So skipping merrily through three chapters, and finding three points very interesting...I'll just hit one of them today.
April is the month for Easter, and the Easter feast, coming after not only the Lenten fast but also the cold winter months, was most welcome. Yes, it was a time for celebrating that most wondrous of events, a time to party with everything you had. Not only that, but
The Easter feast was appreciated the more by people who had encountered the reality of famine. Today we watch famine on television but it is scarcely the source of personal anxiety to those of us who live in the developed West. It is another of the crucial distinctions between us and the year 1000, where the possibility of famine was ever-present and haunted the imagination.
Piers Plowman, fictitious hero of the late medieval fable, said, "I shall provide...the necessities of life, unless the land fails." Do we in our enlightened, modern age even think of food as a necessity? It's a burden, costing too much and produced in ways that cause guilt for some of us. It's a joy, tasty, fun, an indulgence...until we realize it has landed squarely on our hips or bellies. But a necessity? And do we ever consider the possibility of the land failing? We have years worth of stuff put up in cans which we can subsist on, if the weather doesn't allow us to get much harvest from our gardens. Even if we grow gardens; how many just rely on Aldi, or WallyWorld, or Trader Joe's for our sustenance?

DIRECTIVE | Copy everything in the post on the Easter feast and famine from "Piers Plowman, fictitious" down to "for our sustenance?". The material after this text is separate from it.

RAW DATA |

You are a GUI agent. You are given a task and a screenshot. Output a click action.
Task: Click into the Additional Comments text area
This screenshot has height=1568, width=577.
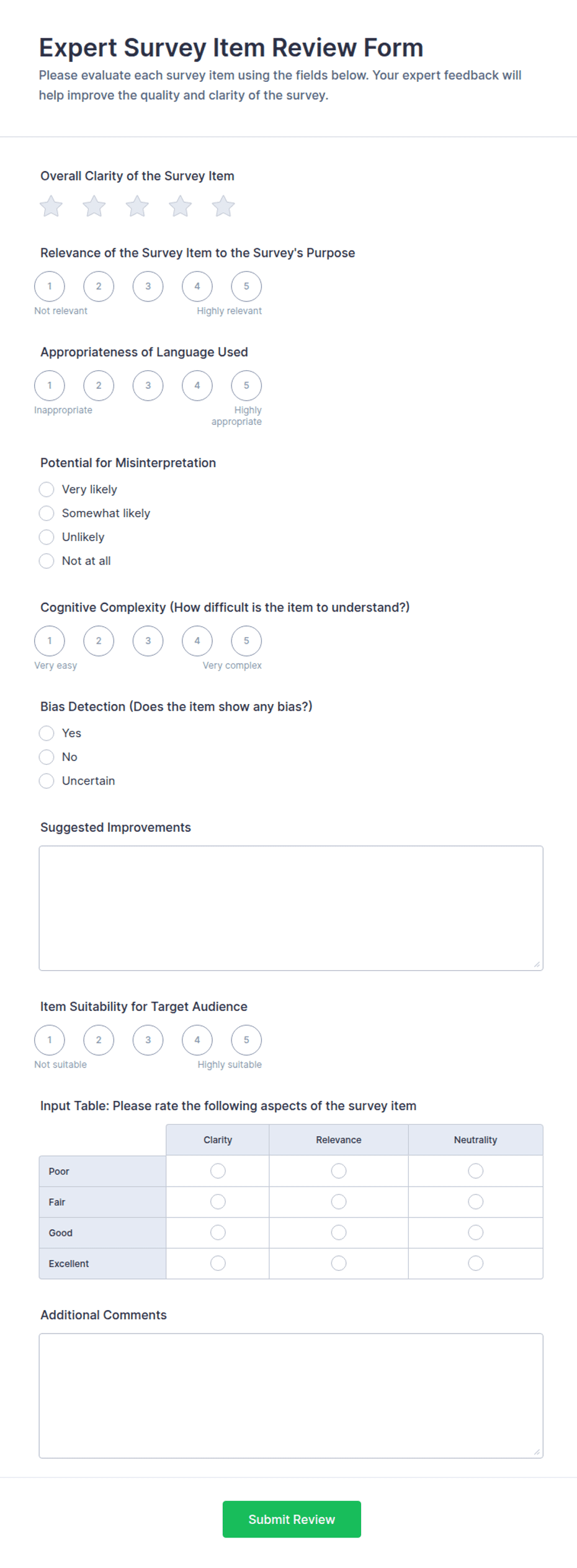(x=291, y=1396)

TASK RESPONSE |
Piers Plowman, fictitious hero of the late medieval fable, said, "I shall provide...the necessities of life, unless the land fails." Do we in our enlightened, modern age even think of food as a necessity? It's a burden, costing too much and produced in ways that cause guilt for some of us. It's a joy, tasty, fun, an indulgence...until we realize it has landed squarely on our hips or bellies. But a necessity? And do we ever consider the possibility of the land failing? We have years worth of stuff put up in cans which we can subsist on, if the weather doesn't allow us to get much harvest from our gardens. Even if we grow gardens; how many just rely on Aldi, or WallyWorld, or Trader Joe's for our sustenance?